Exercise requirements -
1 - Transcribe the homebrewing forum thread between "## Ducatiboy stu" and "several UK breweries.", inclusive.
2 - In the homebrewing forum thread, which two yeasts did Blind Dog compare side by side in pursuit of a pre-closure Brakspear bitter?
3 - Extend the homebrewing forum thread past its final post with further replies in the same style.

Provided passage -
__________
It's way more than marketing.


----------



## Ducatiboy stu (14/5/15)

Start with something like a Scottish Ale ( Pillar of Red ) and hop it up. Then pick a yeast to suit


----------



## Bribie G (14/5/15)

Interesting blog entry from a guy who has worked at several UK breweries.


----------



## Blind Dog (14/5/15)

There's an interview with John Keeling on Aurelius (wish I knew how to link on an iPad) where he states (comparing Fuller's to others) '...the biggest difference is our yeast.' 

I've done side by sides between many English strains (dry and liquid) and over the years have used all bar one of the dry English strains available in Australia (that I'm aware of). My obsession is brewing a pre-closure Brakspear bitter, so I even did a side by side between Wyeast 1275 and WLP023 (both supposed to be the brakspear strain per Mr Malty; bollocks are they). I simply don't buy that in a beer as subtle as an ordinary bitter that the yeast plays such a small part that it doesn't matter. Try a side by side simple 95% MO, 5% medium crystal, ekg hops, 3.5% ordinary bitter using any English dry yeast of choice and wy 1968 and then tell me yeast adds nothing.
__________
Supplied entries -
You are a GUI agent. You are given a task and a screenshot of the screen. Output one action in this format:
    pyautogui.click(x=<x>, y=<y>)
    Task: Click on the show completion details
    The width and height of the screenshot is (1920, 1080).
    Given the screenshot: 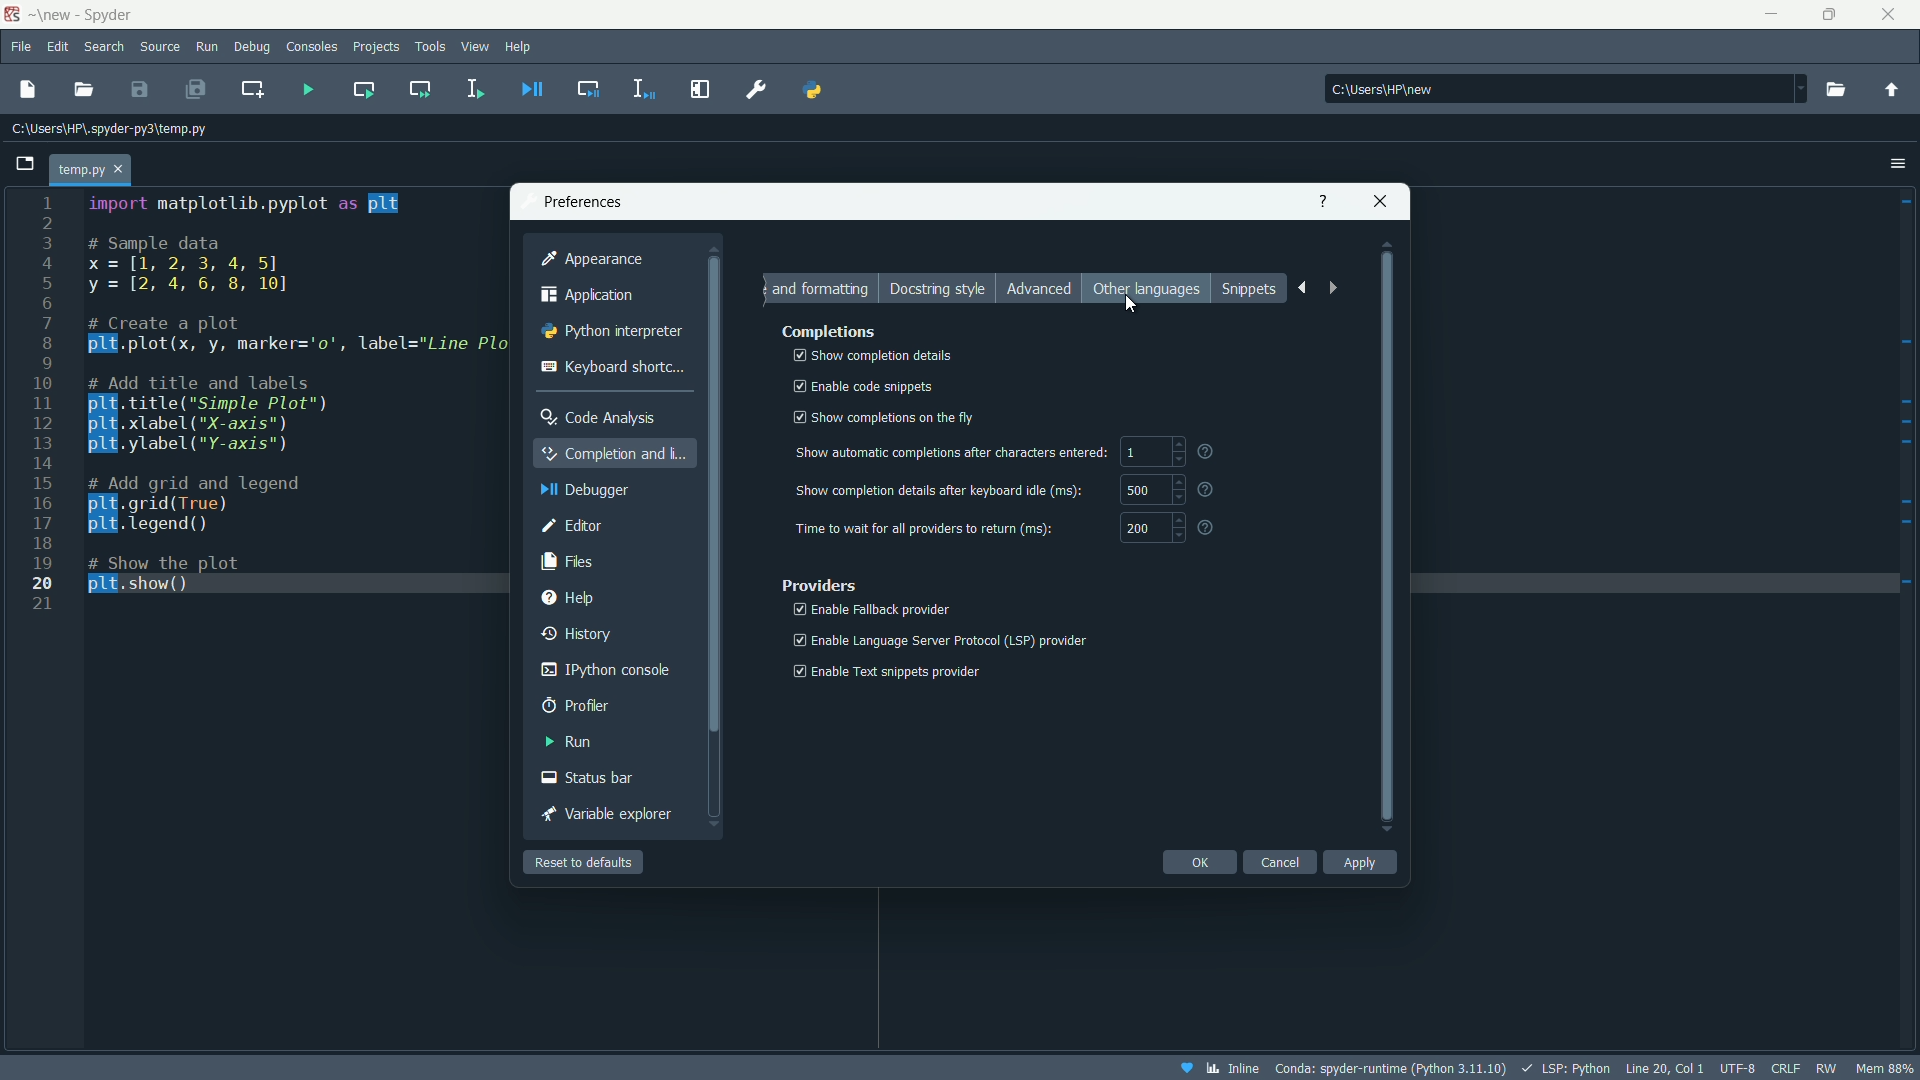 What is the action you would take?
    pyautogui.click(x=867, y=357)
    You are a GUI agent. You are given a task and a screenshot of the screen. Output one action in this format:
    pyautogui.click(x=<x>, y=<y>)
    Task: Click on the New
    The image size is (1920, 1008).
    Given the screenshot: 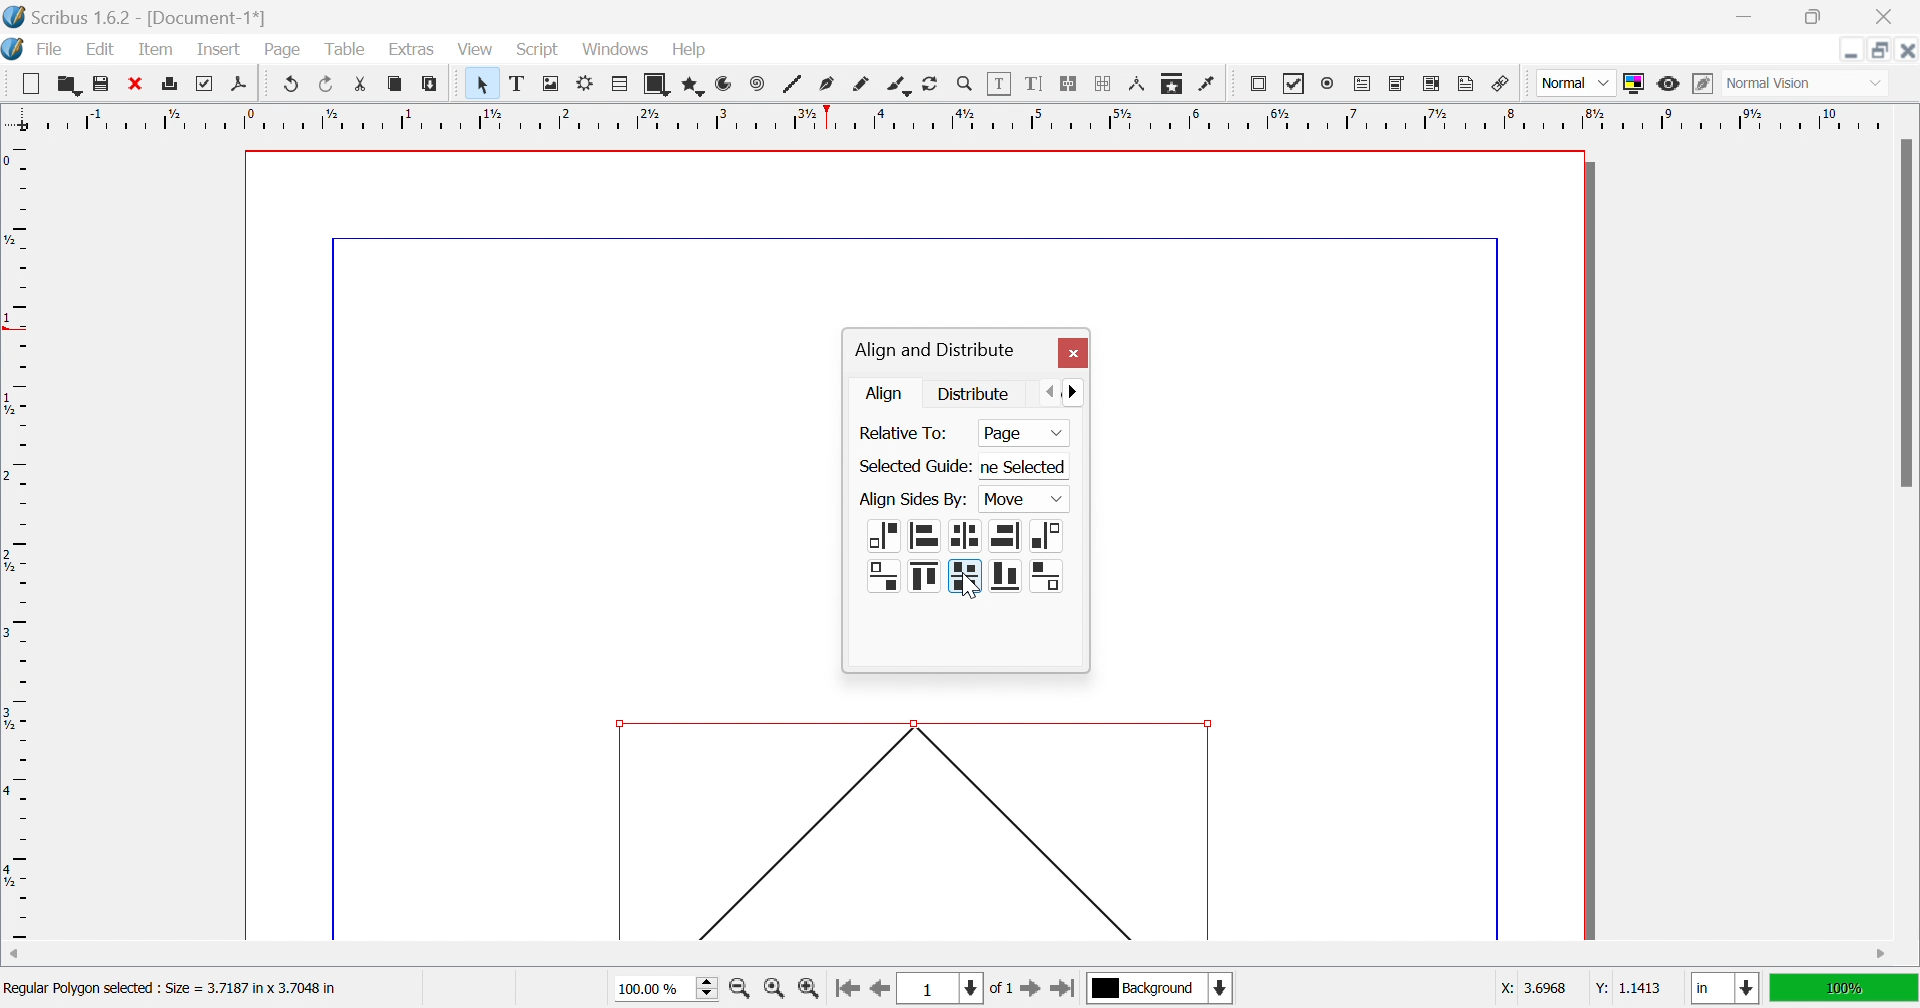 What is the action you would take?
    pyautogui.click(x=30, y=84)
__________
Answers given -
1 -
## Ducatiboy stu (14/5/15)

Start with something like a Scottish Ale ( Pillar of Red ) and hop it up. Then pick a yeast to suit


----------



## Bribie G (14/5/15)

Interesting blog entry from a guy who has worked at several UK breweries.

2 - Wyeast 1275 and WLP023.

3 -
----------



## Ducatiboy stu (14/5/15)

Yeast plays a bigger part in flavour that what most brewers think

This is why I fell in love with w1728


----------



## slcmorro (14/5/15)

Tahoose said:


> There was another Kentish ale kicking around on here some time last year.


That'd be this one...

*Kentish Ale* (English Ale)

Original Gravity (OG): 1.048 (°P): 11.9
Final Gravity (FG): 1.012 (°P): 3.1
Alcohol (ABV): 4.72 %
Colour (SRM): 7.8 (EBC): 15.4
Bitterness (IBU): 36.1 (Average - No Chill Adjusted)

94.54% Golden Promise Malt
5.25% Caramunich I
0.21% Roasted Barley

0.9 g/L East Kent Golding (4.7% Alpha) @ 60 Minutes (Boil)
0.9 g/L East Kent Golding (4.7% Alpha) @ 30 Minutes (Boil)
0.4 g/L Cascade (7.8% Alpha) @ 5 Minutes (Boil)
0.4 g/L Ella (15% Alpha) @ 5 Minutes (Boil)

S04 Yeast @ 17c

Single step Infusion at 67°C for 60 Minutes. Boil for 60 Minutes

Came out fairly close. Very drinkable.


----------



## anthonyUK (15/5/15)

Kentish ale has been given PGI status and in the designation it mentions that a specific yeast is used but I don't know which one.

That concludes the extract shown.